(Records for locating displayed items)
━━━━━━━━━━
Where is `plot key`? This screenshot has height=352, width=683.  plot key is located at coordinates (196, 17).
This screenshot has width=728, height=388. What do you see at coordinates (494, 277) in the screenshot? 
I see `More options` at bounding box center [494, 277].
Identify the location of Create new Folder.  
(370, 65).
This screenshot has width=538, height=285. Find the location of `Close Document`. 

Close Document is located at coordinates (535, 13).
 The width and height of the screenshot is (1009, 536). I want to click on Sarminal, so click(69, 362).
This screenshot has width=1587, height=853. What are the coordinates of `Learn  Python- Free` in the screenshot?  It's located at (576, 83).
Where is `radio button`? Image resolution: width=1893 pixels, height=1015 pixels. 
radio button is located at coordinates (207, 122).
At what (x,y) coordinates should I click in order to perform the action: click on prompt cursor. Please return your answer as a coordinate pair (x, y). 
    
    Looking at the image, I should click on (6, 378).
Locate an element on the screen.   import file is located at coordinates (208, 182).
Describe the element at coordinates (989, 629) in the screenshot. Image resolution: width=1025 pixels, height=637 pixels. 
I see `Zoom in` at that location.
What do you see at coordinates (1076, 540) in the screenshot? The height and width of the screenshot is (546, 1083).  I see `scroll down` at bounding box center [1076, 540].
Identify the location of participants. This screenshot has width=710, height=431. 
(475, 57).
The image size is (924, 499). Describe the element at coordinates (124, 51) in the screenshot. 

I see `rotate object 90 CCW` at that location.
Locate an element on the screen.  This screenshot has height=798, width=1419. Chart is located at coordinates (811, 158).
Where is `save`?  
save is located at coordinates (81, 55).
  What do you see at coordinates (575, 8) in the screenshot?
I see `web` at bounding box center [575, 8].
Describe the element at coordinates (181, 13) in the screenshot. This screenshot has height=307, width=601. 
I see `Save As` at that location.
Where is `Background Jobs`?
━━━━━━━━━━
Copy out every one of the records above, word for word, with nothing changed.

▸ **EXPECTED ANSWER**:
Where is `plot key`? This screenshot has height=352, width=683.  plot key is located at coordinates (196, 17).
This screenshot has width=728, height=388. What do you see at coordinates (494, 277) in the screenshot? 
I see `More options` at bounding box center [494, 277].
Identify the location of Create new Folder.  
(370, 65).
This screenshot has width=538, height=285. Find the location of `Close Document`. 

Close Document is located at coordinates (535, 13).
 The width and height of the screenshot is (1009, 536). I want to click on Sarminal, so click(69, 362).
This screenshot has width=1587, height=853. What are the coordinates of `Learn  Python- Free` in the screenshot?  It's located at (576, 83).
Where is `radio button`? Image resolution: width=1893 pixels, height=1015 pixels. 
radio button is located at coordinates (207, 122).
At what (x,y) coordinates should I click in order to perform the action: click on prompt cursor. Please return your answer as a coordinate pair (x, y). 
    
    Looking at the image, I should click on (6, 378).
Locate an element on the screen.   import file is located at coordinates (208, 182).
Describe the element at coordinates (989, 629) in the screenshot. Image resolution: width=1025 pixels, height=637 pixels. 
I see `Zoom in` at that location.
What do you see at coordinates (1076, 540) in the screenshot? The height and width of the screenshot is (546, 1083).  I see `scroll down` at bounding box center [1076, 540].
Identify the location of participants. This screenshot has width=710, height=431. 
(475, 57).
The image size is (924, 499). Describe the element at coordinates (124, 51) in the screenshot. 

I see `rotate object 90 CCW` at that location.
Locate an element on the screen.  This screenshot has height=798, width=1419. Chart is located at coordinates (811, 158).
Where is `save`?  
save is located at coordinates (81, 55).
  What do you see at coordinates (575, 8) in the screenshot?
I see `web` at bounding box center [575, 8].
Describe the element at coordinates (181, 13) in the screenshot. This screenshot has height=307, width=601. 
I see `Save As` at that location.
Where is `Background Jobs`?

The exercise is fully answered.